## Description of the task:
Starting at the first line of the listing below and ending at the line with "The image size is (841, 393).", copy each line exactly.

--------------------------------

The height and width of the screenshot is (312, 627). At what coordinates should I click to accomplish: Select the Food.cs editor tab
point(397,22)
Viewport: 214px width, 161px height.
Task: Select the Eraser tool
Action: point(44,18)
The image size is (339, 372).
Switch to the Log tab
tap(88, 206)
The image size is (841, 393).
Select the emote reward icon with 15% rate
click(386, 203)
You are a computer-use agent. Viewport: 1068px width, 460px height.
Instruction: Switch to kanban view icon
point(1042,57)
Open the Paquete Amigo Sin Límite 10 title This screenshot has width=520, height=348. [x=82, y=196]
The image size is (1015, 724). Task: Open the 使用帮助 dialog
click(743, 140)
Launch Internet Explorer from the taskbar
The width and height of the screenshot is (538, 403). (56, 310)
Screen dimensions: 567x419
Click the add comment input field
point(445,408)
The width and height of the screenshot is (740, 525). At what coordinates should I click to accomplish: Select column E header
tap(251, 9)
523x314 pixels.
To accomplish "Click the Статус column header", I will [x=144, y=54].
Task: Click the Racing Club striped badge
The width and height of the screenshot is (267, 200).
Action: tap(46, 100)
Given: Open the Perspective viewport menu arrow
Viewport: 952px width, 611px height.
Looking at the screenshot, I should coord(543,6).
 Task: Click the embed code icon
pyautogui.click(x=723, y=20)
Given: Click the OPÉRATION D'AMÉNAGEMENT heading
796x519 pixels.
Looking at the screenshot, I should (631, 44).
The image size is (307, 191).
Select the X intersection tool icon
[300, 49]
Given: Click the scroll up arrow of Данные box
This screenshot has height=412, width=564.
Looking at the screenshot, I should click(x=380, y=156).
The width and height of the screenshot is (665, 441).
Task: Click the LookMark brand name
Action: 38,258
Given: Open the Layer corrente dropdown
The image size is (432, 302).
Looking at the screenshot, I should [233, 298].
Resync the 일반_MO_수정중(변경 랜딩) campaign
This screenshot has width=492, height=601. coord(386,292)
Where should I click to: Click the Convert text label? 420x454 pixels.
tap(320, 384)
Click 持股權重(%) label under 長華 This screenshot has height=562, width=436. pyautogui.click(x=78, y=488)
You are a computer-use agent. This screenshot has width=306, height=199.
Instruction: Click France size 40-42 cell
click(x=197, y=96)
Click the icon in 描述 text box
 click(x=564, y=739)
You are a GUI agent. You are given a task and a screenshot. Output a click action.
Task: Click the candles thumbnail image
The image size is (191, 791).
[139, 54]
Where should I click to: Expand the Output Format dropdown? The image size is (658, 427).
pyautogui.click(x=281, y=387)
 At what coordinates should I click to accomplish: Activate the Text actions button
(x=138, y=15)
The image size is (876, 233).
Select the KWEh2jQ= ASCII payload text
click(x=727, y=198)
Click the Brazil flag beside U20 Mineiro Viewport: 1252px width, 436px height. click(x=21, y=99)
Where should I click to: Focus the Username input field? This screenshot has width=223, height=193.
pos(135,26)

--------------------------------

## Result of this task:
The height and width of the screenshot is (312, 627). At what coordinates should I click to accomplish: Select the Food.cs editor tab
point(397,22)
Viewport: 214px width, 161px height.
Task: Select the Eraser tool
Action: point(44,18)
The image size is (339, 372).
Switch to the Log tab
tap(88, 206)
The image size is (841, 393).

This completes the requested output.